Film, TV, and Popular Culture

Neighbours is my guilty pleasure

There, I’ve admitted it! I watch Neighbours. Phew, I feel free now that is off my chest. It’s a programme that I used to watch when I was much younger, when the likes of Jim Robinson, Madge and Harold Bishop, and Mrs Mangle inhabited Ramsay Street. It first aired in 1985 and I must have watched it for quite a few years but I eventually stopped tuning in at some point along the way.

Fast forward to several years ago and I turned it on out of curiosity. Imagine my surprise to find some long-standing regular characters still in the show – Paul Robinson, Susan and Karl Kennedy, and Toadie are some that spring to mind. Seeing these familiar characters sucked me in again, especially as there’d be the odd appearance of another original character every now and then. I was curious enough to reacquaint myself with these characters and also got to know the new ones along the way.
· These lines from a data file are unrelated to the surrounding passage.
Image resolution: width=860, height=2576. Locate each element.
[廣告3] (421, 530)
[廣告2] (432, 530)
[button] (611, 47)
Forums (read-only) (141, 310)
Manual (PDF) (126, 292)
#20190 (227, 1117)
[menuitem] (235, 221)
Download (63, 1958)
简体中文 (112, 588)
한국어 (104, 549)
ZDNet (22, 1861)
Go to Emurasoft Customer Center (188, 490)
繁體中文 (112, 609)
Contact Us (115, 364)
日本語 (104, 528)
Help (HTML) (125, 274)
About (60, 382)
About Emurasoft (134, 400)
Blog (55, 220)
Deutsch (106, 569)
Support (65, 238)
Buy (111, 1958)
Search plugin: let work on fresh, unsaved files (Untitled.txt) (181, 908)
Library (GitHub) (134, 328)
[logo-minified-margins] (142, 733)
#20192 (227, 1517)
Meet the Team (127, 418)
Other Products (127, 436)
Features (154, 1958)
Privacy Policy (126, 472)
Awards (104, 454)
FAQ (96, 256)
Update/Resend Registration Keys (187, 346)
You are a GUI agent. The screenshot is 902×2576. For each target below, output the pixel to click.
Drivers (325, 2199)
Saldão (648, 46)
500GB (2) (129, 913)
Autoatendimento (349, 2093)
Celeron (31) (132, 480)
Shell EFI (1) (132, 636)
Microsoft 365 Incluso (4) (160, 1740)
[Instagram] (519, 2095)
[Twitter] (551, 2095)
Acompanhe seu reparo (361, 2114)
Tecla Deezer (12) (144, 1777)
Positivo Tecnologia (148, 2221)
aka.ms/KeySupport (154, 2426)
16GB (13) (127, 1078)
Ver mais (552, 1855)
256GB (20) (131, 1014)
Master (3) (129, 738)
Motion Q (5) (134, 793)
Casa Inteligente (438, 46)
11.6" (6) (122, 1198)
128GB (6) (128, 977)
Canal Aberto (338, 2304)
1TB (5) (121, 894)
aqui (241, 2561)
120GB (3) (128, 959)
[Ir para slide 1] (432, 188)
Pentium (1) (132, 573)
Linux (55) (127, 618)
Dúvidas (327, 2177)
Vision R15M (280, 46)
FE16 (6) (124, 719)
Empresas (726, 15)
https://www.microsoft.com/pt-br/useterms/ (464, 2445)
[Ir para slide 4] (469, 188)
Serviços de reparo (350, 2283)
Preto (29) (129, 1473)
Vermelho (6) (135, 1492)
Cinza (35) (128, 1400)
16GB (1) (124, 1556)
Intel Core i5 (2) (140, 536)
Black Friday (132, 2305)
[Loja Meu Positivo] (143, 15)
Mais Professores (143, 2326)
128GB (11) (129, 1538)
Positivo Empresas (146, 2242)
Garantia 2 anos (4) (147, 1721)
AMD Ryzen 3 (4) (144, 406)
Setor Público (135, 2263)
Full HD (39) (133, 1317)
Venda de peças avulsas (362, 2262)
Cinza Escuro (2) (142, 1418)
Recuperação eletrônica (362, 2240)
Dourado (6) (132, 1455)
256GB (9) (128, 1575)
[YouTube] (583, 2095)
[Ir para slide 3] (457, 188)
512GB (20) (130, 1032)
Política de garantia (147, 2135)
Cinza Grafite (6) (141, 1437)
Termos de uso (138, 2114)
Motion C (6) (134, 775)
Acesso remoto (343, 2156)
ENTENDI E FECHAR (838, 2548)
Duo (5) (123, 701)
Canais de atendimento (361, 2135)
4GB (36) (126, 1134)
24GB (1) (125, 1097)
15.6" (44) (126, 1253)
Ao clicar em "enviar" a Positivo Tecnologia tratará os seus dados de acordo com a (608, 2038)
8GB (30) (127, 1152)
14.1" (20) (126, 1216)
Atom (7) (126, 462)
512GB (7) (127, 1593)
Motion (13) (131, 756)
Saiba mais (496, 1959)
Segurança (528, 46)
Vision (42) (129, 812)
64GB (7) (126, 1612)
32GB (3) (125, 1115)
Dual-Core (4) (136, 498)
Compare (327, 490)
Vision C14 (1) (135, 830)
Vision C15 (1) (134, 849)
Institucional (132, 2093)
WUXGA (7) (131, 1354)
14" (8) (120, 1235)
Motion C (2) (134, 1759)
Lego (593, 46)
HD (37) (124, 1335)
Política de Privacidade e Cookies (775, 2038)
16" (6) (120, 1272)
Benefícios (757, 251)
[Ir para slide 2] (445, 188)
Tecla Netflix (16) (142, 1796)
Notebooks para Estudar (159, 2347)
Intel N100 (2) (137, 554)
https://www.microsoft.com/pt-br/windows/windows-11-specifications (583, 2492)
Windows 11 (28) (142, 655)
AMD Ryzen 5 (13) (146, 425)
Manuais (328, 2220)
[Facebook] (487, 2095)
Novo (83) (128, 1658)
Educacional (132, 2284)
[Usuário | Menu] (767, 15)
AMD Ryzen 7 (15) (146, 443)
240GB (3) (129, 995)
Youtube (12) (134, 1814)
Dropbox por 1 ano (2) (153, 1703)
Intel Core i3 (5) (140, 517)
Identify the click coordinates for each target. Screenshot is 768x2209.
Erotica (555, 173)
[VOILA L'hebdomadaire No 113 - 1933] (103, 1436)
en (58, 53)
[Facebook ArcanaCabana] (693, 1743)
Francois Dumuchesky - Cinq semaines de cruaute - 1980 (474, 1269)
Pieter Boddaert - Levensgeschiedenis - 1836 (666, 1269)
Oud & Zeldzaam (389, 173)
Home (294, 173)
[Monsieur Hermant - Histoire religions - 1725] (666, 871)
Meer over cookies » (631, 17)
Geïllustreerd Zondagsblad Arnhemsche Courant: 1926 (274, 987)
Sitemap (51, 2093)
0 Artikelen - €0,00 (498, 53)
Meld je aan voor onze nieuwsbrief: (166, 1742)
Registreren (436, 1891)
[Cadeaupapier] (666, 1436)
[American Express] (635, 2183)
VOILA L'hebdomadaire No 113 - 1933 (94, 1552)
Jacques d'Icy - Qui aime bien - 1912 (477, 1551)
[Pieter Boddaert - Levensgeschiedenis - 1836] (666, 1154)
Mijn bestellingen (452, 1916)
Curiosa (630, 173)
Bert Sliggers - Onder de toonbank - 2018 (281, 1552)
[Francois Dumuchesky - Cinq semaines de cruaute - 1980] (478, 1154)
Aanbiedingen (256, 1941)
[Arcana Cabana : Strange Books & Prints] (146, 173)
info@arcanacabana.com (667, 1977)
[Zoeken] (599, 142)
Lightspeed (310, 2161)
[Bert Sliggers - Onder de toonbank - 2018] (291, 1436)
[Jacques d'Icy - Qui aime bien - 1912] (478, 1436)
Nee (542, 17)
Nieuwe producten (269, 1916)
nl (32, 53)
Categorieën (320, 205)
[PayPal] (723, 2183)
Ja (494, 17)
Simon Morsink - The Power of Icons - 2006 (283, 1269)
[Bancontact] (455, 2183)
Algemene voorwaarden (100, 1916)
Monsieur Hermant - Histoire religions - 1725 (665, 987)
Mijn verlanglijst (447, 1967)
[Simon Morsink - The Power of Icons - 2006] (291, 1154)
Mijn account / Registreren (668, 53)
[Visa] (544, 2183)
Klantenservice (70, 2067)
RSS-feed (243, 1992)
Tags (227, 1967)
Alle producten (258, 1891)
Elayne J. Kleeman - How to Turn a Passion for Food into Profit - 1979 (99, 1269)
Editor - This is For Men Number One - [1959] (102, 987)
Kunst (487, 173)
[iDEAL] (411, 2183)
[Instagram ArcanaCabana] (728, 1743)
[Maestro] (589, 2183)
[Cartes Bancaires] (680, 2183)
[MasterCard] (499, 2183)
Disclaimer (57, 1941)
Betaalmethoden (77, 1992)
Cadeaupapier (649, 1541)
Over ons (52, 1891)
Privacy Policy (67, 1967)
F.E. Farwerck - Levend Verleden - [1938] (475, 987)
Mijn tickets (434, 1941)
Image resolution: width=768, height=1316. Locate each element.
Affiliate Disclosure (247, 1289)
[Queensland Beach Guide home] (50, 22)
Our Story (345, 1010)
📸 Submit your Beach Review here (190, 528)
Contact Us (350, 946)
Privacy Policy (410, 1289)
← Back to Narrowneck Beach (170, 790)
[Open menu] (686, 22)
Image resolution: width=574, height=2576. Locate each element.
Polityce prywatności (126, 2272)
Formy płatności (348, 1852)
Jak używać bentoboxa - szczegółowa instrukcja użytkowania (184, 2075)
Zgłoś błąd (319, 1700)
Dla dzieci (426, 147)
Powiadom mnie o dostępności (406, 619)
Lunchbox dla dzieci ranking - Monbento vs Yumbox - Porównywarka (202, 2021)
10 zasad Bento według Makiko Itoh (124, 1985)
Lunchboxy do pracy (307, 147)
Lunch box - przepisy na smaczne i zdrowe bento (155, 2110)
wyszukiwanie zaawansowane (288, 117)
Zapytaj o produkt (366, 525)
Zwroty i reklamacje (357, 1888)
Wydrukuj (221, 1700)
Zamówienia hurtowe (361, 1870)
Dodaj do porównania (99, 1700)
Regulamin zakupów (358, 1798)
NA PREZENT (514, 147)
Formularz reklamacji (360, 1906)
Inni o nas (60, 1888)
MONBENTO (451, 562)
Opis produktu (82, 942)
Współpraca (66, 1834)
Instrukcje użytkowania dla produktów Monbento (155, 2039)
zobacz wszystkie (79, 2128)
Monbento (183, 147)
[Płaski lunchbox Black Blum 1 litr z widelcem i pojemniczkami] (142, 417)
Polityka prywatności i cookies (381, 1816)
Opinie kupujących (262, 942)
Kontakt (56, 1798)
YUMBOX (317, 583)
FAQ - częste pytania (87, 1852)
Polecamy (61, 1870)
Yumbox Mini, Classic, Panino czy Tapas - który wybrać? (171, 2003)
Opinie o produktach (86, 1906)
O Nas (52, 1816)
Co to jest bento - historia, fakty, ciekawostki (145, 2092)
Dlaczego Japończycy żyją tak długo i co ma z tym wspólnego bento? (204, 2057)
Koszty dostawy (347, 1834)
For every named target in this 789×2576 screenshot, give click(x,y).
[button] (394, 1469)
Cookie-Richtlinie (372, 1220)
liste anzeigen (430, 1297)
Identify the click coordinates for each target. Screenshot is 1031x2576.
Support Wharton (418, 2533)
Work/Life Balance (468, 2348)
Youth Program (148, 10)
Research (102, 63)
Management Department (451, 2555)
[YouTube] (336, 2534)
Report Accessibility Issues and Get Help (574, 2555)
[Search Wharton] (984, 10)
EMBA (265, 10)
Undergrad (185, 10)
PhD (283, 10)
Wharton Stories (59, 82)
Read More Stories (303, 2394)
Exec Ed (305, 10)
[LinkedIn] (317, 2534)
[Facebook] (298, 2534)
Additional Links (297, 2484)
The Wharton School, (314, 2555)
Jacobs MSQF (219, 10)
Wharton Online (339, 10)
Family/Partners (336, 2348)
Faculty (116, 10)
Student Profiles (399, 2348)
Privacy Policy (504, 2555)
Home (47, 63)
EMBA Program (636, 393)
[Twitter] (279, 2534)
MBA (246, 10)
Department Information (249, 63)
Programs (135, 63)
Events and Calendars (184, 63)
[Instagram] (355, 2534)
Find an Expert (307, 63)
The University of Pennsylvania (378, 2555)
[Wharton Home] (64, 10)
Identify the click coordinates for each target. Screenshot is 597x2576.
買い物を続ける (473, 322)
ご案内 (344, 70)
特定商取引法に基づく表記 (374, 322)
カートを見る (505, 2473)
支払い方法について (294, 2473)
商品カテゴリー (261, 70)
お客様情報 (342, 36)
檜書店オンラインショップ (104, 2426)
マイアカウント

And that is how I ended up using Neighbours as the programme to watch while I eat my dinner.

Some of the storylines are completely daft and couples are doomed to never get a happy ever after, but then the writers have to balance trying to show character’s living ordinary lives while having enough drama to keep the viewers interested. There’s usually enough eye-candy characters to keep all tastes satisfied, one hospital room in which everyone gets put, a dog that never gets walked but is sometimes remembered, the Lassiters Hotel where everyone stays in the same room, and the local drinking establishment where no one seems to get stupidly drunk (except on rare occasions). The acting is generally good and it provides a nice little escape where you can watch fictional people screw up their lives worse than you (well, maybe).